(image: Australian freshwater crocodile)
Crocodiles are the worlds largest and perhaps most exciting reptiles. They are also great survivors and their prehistoric ancestors, the Archosaurs, date back over 240 million years to the Triassic period. Today, crocodiles are one of the few remaining links to the prehistoric past. As predator and prey, crocodiles play a valuable role in the health of many aquatic environments.
There are two kinds of crocodile in Australia. They live in the hot north of Australia.
The Freshwater crocodile (Crocodylus johnstoni) is endemic to Australia. It is found nowhere else in the world. The Freshwater Crocodile is slender-snouted and considerably smaller in build and overall size compared to its cousin, the Saltwater Crocodile Crocodylus porosus. It grows up to 3 meters. The species occurs along all but the near coastal reaches of the rivers, streams and creeks that flow into the waters off northern Australia. Freshwater Crocodiles may shelter in burrows among the roots of trees fringing the water bodies they inhabit.
The Estuarine crocodile, while it can live in salt water, is able to go quite far up river into fresh water. It is one of the most dangerous of all the crocodile family, being the biggest and heaviest. It grows to between 4 and 7 metres long. This apex predator is formidable, opportunistic and adaptable, with a considerable range it is found in suitable habitats from northern Australia through Southeast Asia to the eastern coast of India.
The Estuarine Crocodile has a broad snout that is less than twice as long (from tip to midpoint between the eyes) as the width of the head. The largest Estuarine crocodile reliably measured was caught in the Mary River in the Northern Territory in 1974. The headless carcass measured 548±8cm and the skull (midline length) measured 66.6cm, giving a total length of at least 615cm.
In 2009, croc attacks, two of which were fatal, prompted immediate calls for a mass slaughter of the reptiles – almost 40 years after the saltwater species was first listed for protection. Trophy hunters were then allowed to pay to shoot saltwater crocodiles, which will not be subject to a cull, under a plan to control their numbers in the Northern Territory.
This is despite the fact that these crocodiles are native animals, and their existence should not have to be justified by the tourist industry. Encroachers should enter warily. Safari hunters were allowed to destroy up to 25 large saltwater crocs – all larger than 3.5 metres – as part of a trial designed to provide financial benefits to Aborigines.
Until 1974, estuarine crocodiles in Queensland were hunted to the brink of extinction for their prized skins. Both species are now protected throughout Australia, but other pressures continue to threaten these animals.
Wildlife campaigner Bob Irwin recently said his famous son Steve Irwin would be turning over in his grave to think wild crocodiles could be killed by safari hunters.
Overheating, flooding and predation by goannas and feral pigs claim a high proportion of unhatched embryos (an estimated 70–80 percent). From the small numbers that do hatch, more than half die in their first year of life, mainly from predation by birds of prey, fish, snake-necked turtles and other crocodiles. Once they have reached maturity their only enemies are each other and humans.

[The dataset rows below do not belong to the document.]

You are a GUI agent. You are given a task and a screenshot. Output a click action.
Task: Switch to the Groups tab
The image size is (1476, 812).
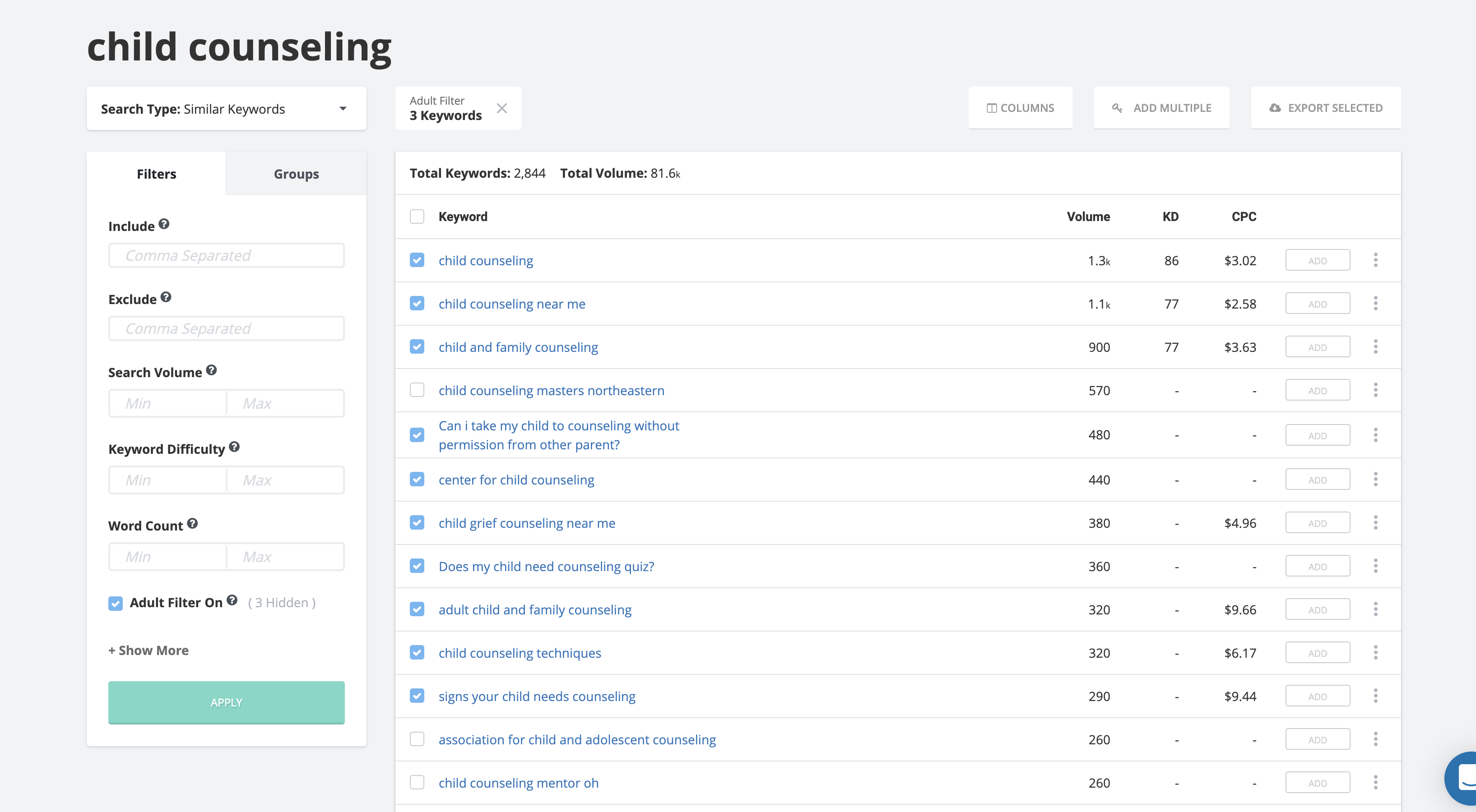pos(296,174)
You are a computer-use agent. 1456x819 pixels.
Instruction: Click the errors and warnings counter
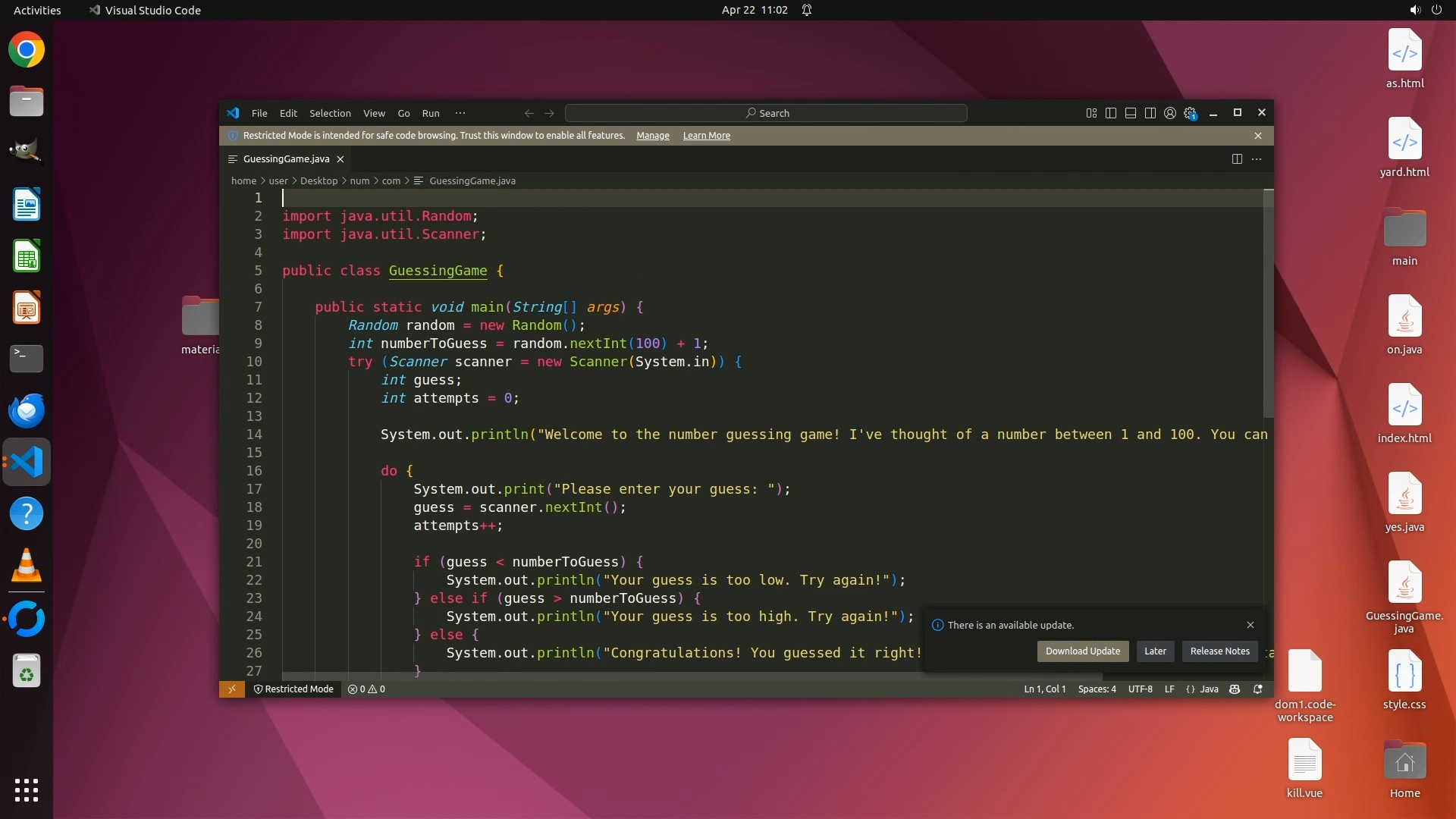366,689
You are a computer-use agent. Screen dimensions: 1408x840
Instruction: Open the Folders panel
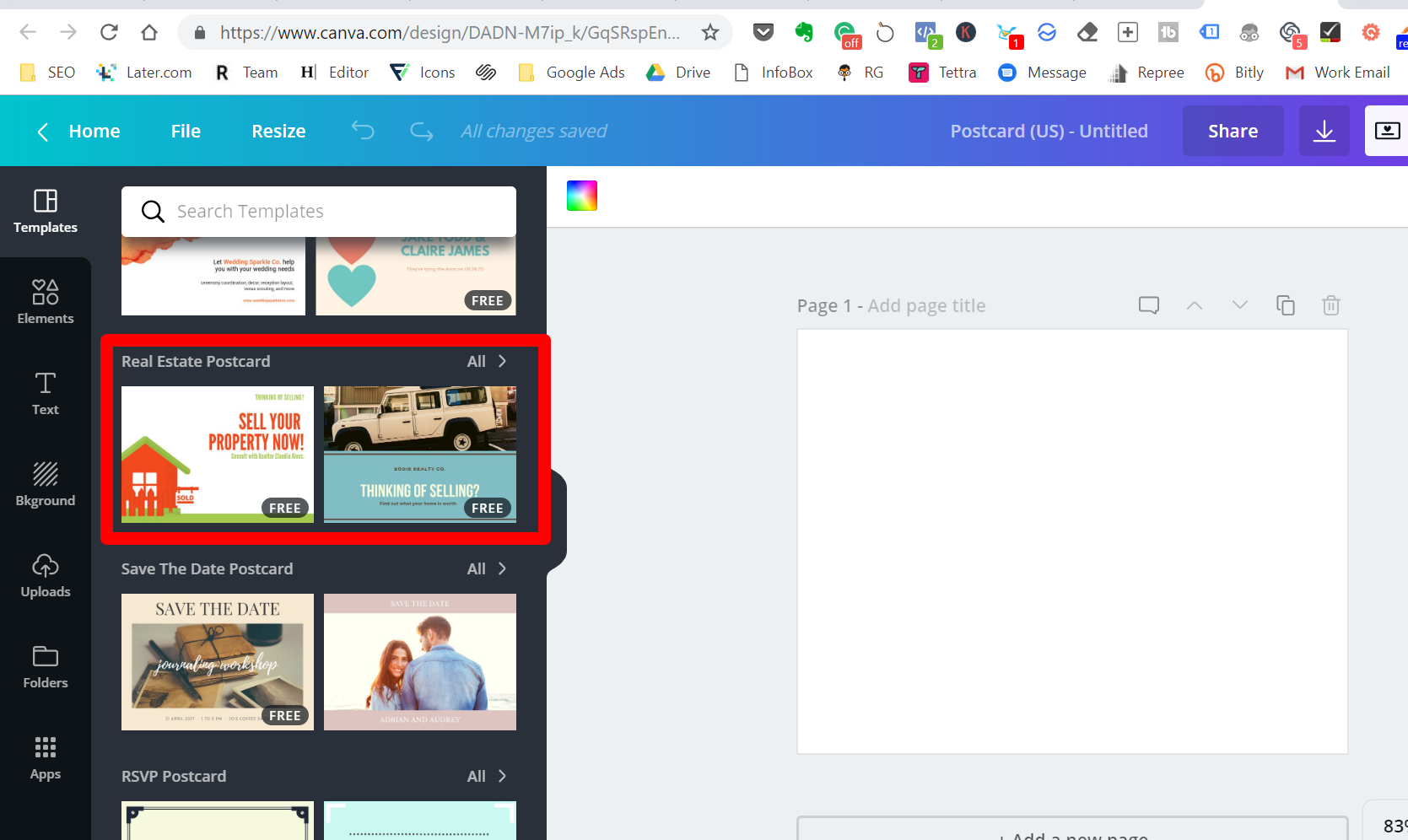(x=45, y=666)
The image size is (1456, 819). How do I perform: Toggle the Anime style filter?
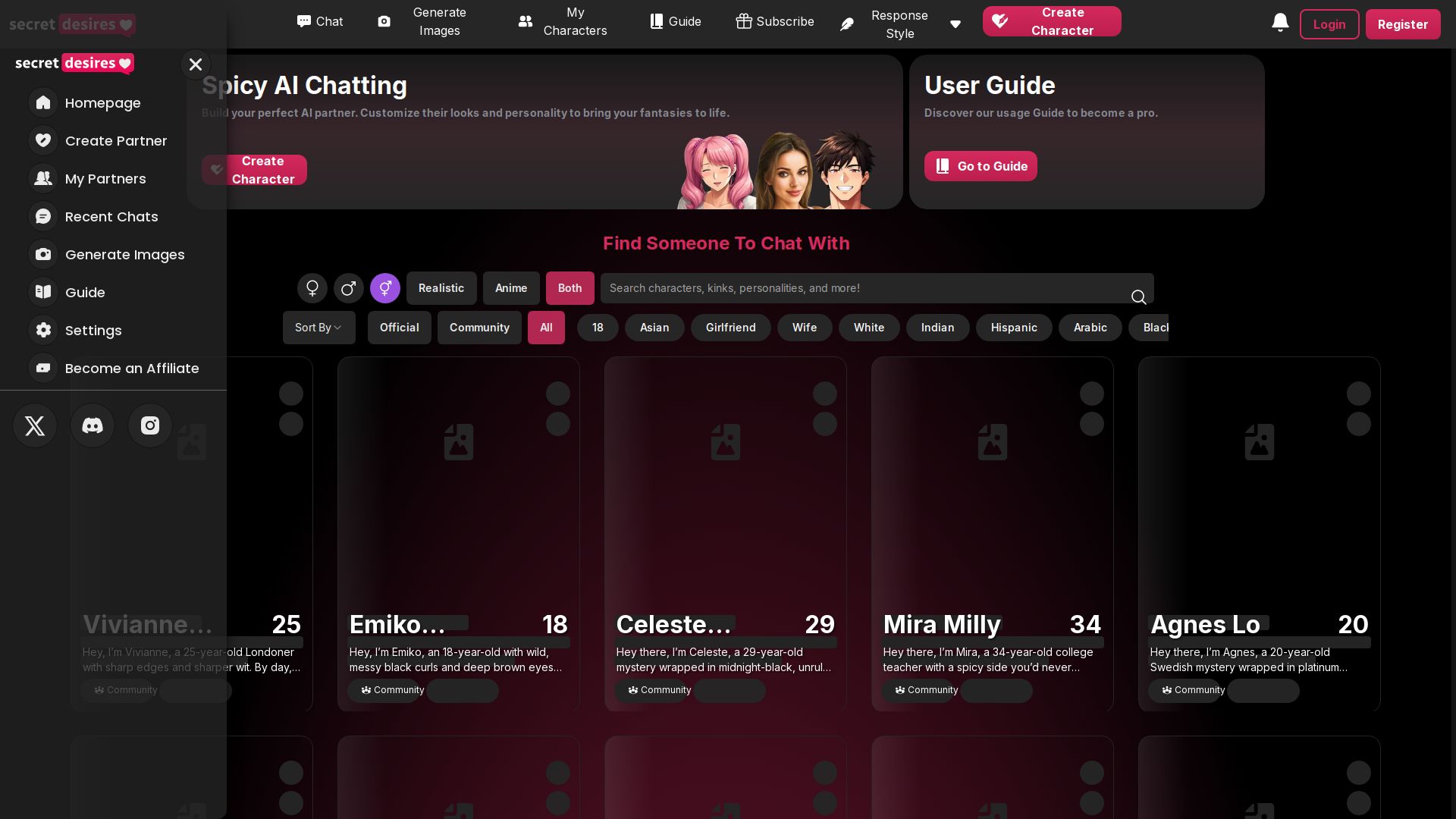click(511, 288)
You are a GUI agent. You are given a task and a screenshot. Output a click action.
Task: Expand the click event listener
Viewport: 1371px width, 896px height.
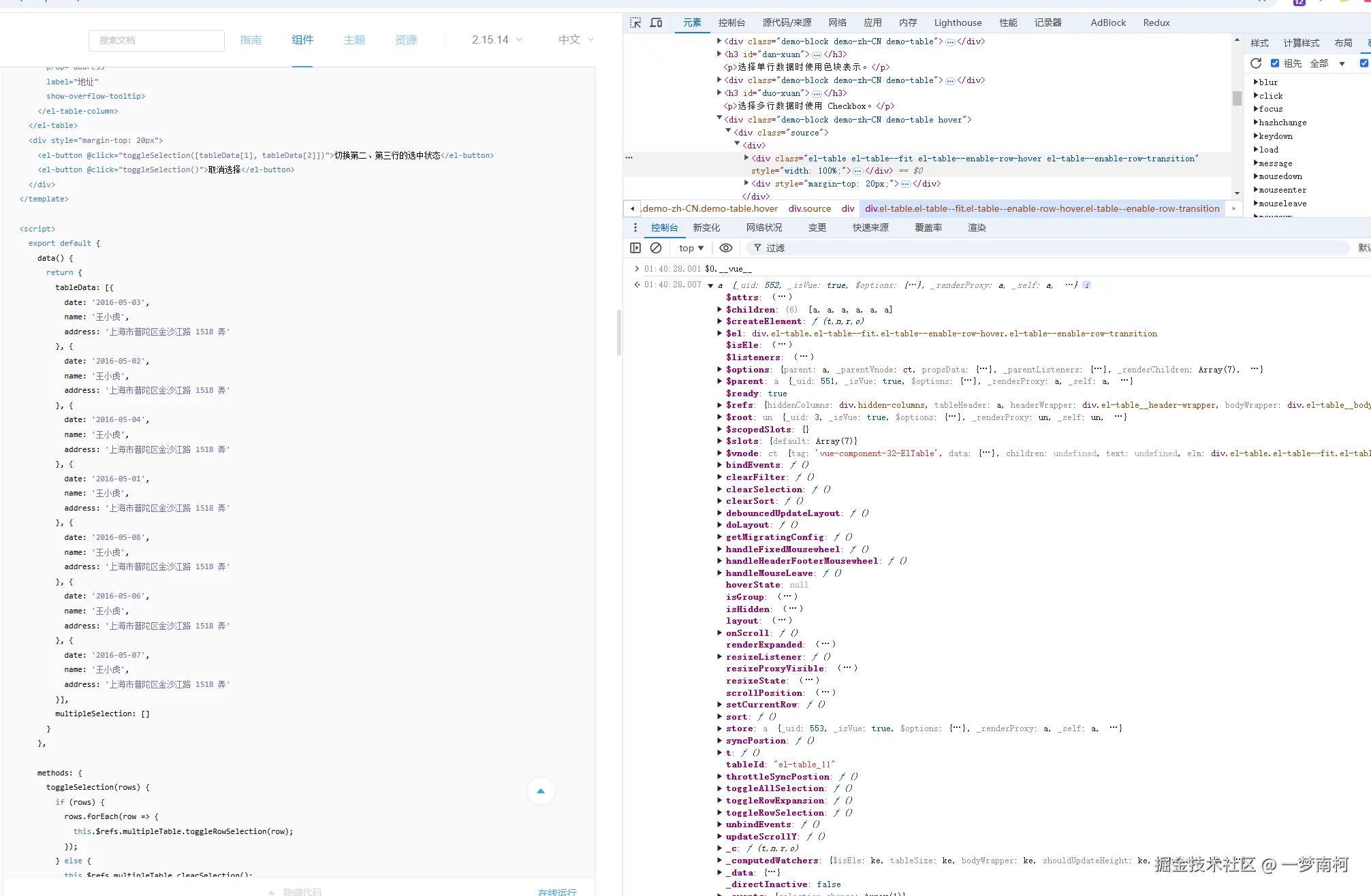1255,96
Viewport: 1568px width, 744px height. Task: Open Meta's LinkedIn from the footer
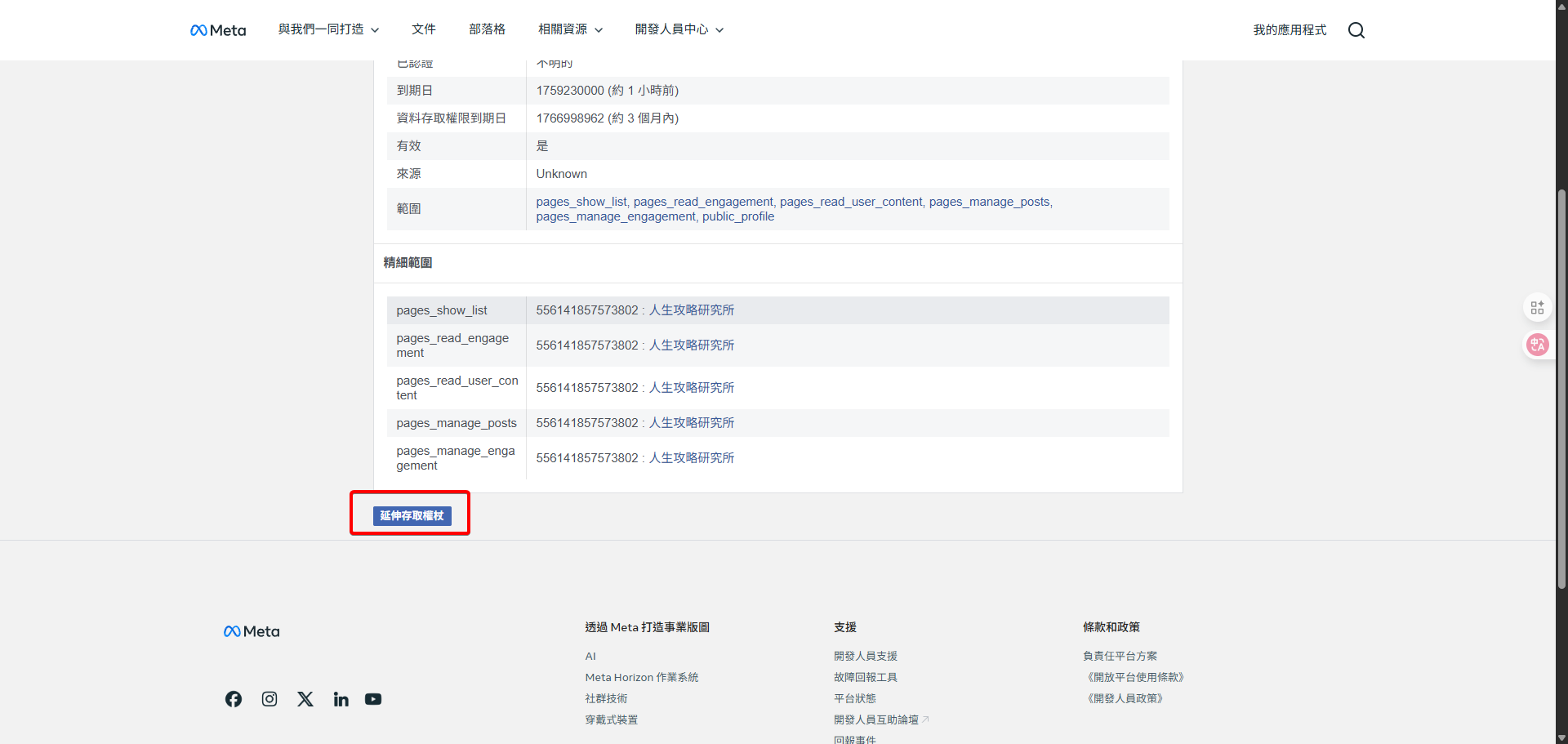click(341, 699)
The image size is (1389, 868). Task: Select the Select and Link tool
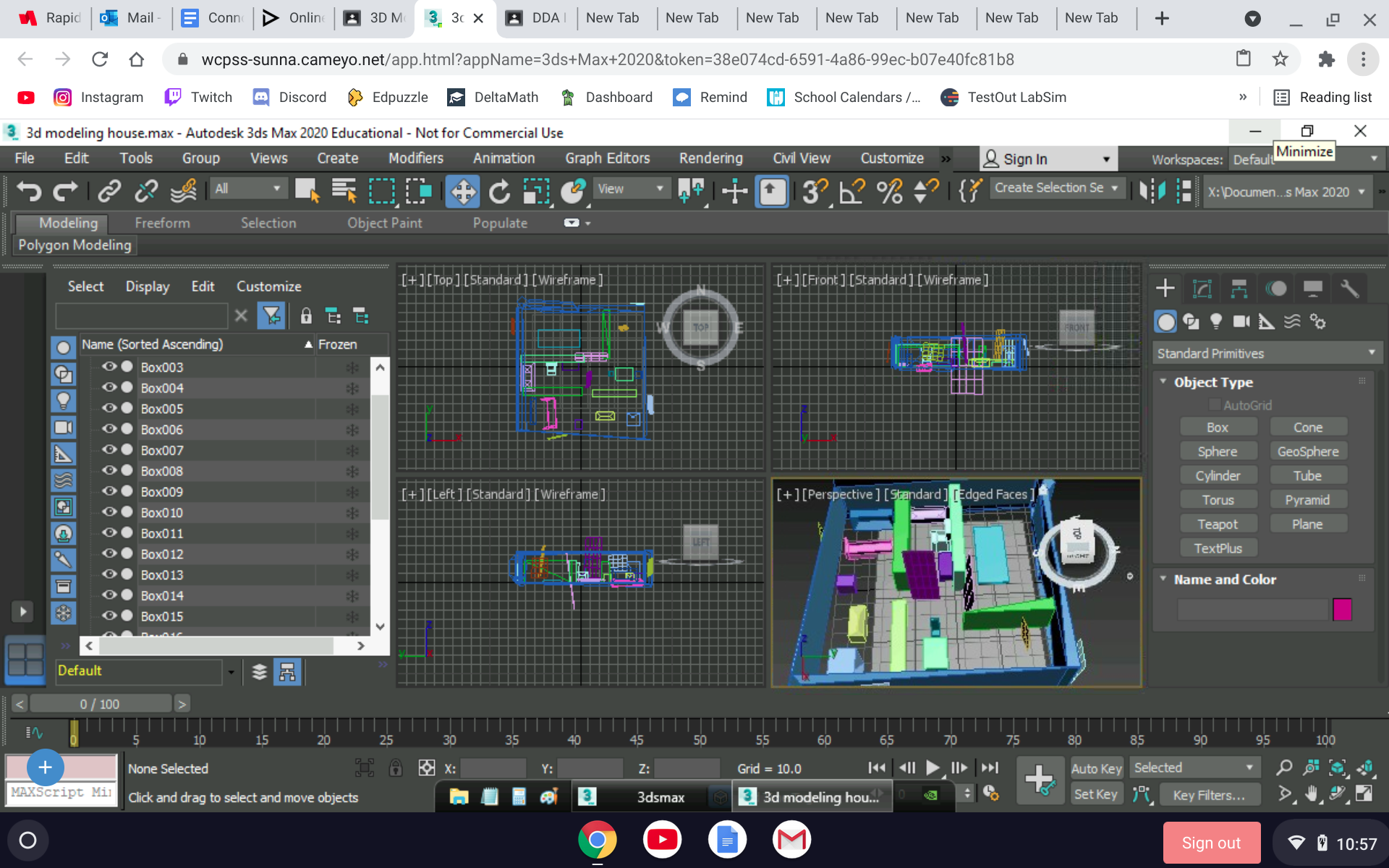(109, 191)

The crocodile “harvesting” industry means that hunters have a license to catch and shoot crocodiles for their skins and skulls as trophies. In 2012 the Federal Environment Department has received 265 submissions on the Territory’s push for limited “trophy” hunting of large saltwater crocodiles. The Territory Government wants to trial trophy hunting for two years, with up to 50 of the large protected crocodiles killed annually. The AWPC and the Humane Society International believe very strongly that there is far more potential in the remote areas of the Top End in eco-tourism than there are for elitist safari hunting activities. There are few benefits for indigenous peoples, and the traditional owners need to be consulted.
The NT Government admits that safari hunting has nothing to do with managing the crocodile population and it certainly won’t help control problem crocodiles. The welfare of these hunted animals isn’t monitored, suggesting to us that promoting the humane treatment of hunted animals isn’t a government priority.
If the NT crocodile safari plan goes ahead, the lives of 50 saltwater crocodiles would basically be sold to the highest bidder for ‘thrill kills’, every year. By allowing amateur hunters to slaughter crocs – there is a very real risk that crocs will be maimed and suffer terribly before dying. This is a cruel fate for these magnificent reptiles who – like any other animal – can experience joy, fear and suffering. There are genuine reports of crocs at Kakadu National Park being baited and trapped by hooks, and left for many hours so “sarfari” hunters can shoot them! Crocs might not be the cutest or cuddliest of animals, but they don’t deserve to be injured and killed for kicks.